Il cammino cui vorrei ora accennare ci sta  immediatamente davanti. E solo perché è il più vicino lo troviamo con tanta difficoltà e, una volta trovatolo, ci muoviamo pur sempre in esso in modo maldestro. Ci chiediamo: che cos’è la filosofia? Abbiamo già pronunciato a sufficienza la parola filosofia. Ma se non utilizziamo più tale parola come un termine scontato, se invece ascoltiamo la parola “ filosofia ” a partire dalla sua origine, allora essa suona φιλοσοφία. A questo punto la parola “ filosofia ” parla greco. La parola greca, in quanto greca, è un cammino.
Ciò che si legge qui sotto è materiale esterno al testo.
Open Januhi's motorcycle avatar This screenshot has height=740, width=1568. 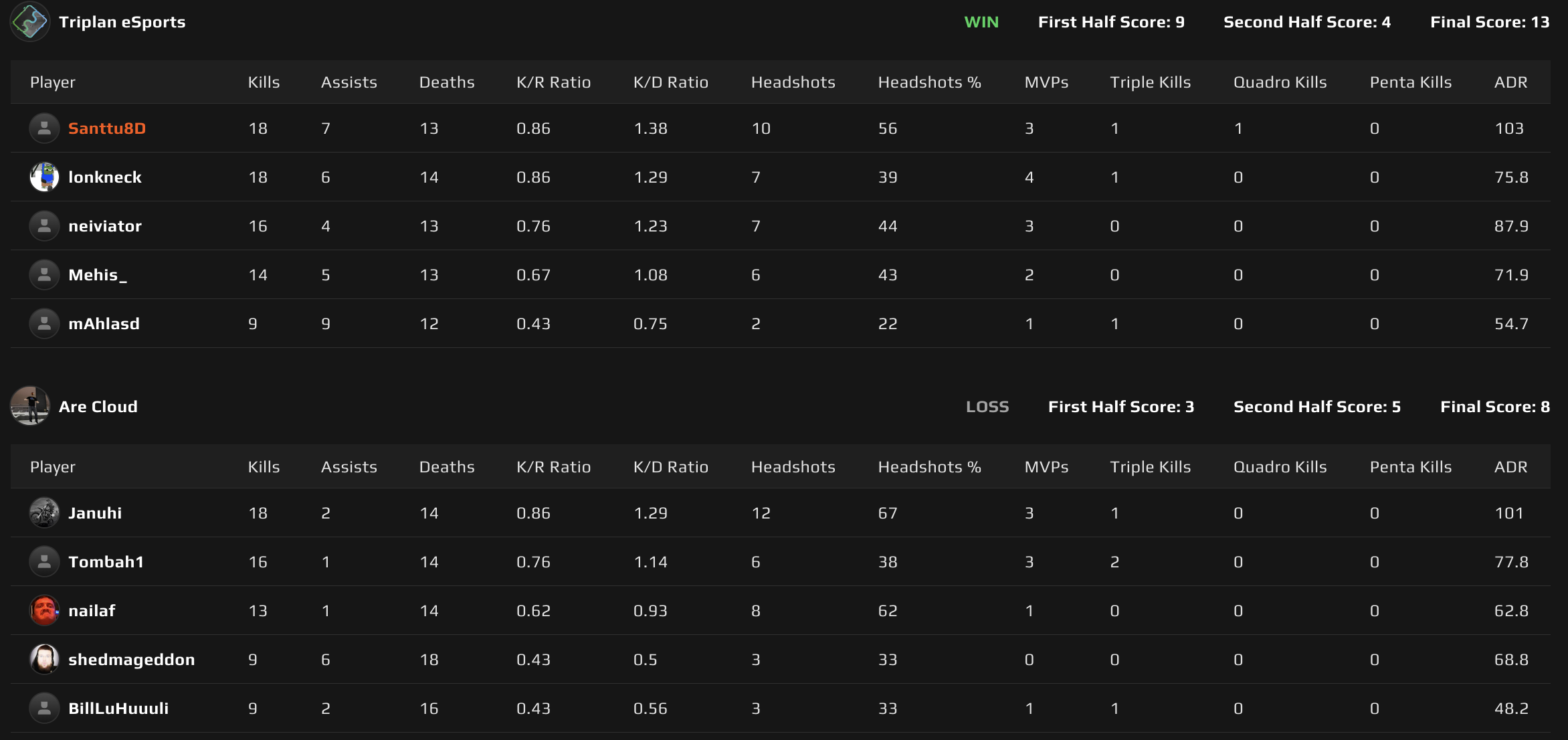43,513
Questo cammino, per un verso, ci sta di fronte poiché la parola da lungo tempo si è rivolta a noi precedendoci; ma si trova, per altro verso, già alle nostre spalle poiché da sempre abbiamo associato e pronunciato tale parola. La parola greca φιλοσοφία è perciò un cammino su cui camminiamo. Eppure conosciamo molto confusamente questo cammino, anche se sulla filosofia greca possediamo e possiamo divulgare innumerevoli conoscenze storiografiche. La parola φιλοσοφία ci dice che la filosofia è qualcosa che innanzitutto determina l’esistenza del mondo greco. Non solo. La φιλοσοφία determina anche l’intimo fondamento della nostra storia europea occidentale. Questo modo di dire sovente ripetuto, “ filosofia eu-ropea occidentale “, è in verità una tautologia. Perché? Perché la “ filosofia “, nella sua essenza, è greca – e greco significa qui: la filosofia è, quanto all’origine della sua essenza, di tale natura che per dispiegarsi ha fatto innanzitutto appello al mondo greco e di esso si è valsa.

Ma l’essenza originariamente greca della filosofia nell’epoca della sua signoria moderna ed europea è stata guidata e dominata da rappresentazioni provenienti dal cristianesimo. Il predominio di tali rappresentazioni ha nel Medioevo il suo terreno di mediazione. Tuttavia non si può dire che grazie a ciò la filosofia sia divenuta cristiana, cioè una questione propria della fede nella rivelazione e nell’autorità della Chiesa. L’affermazione: la filosofia è greca nella sua essenza non dice nient’altro che questo: l’occidente e l’Europa, e solo essi, sono nel loro più intimo processo storico, originariamente “ filosofici ”. Questo fatto è attestato e dimostrato dal sorgere e dal predominare delle scienze. Se esse sono oggi in grado di dare la propria impronta specifica alla storia dell’uomo sull’intero pianeta, ciò accade perché traggono origine dal più intimo processo storico europeo occidentale, cioè da quello filosofico.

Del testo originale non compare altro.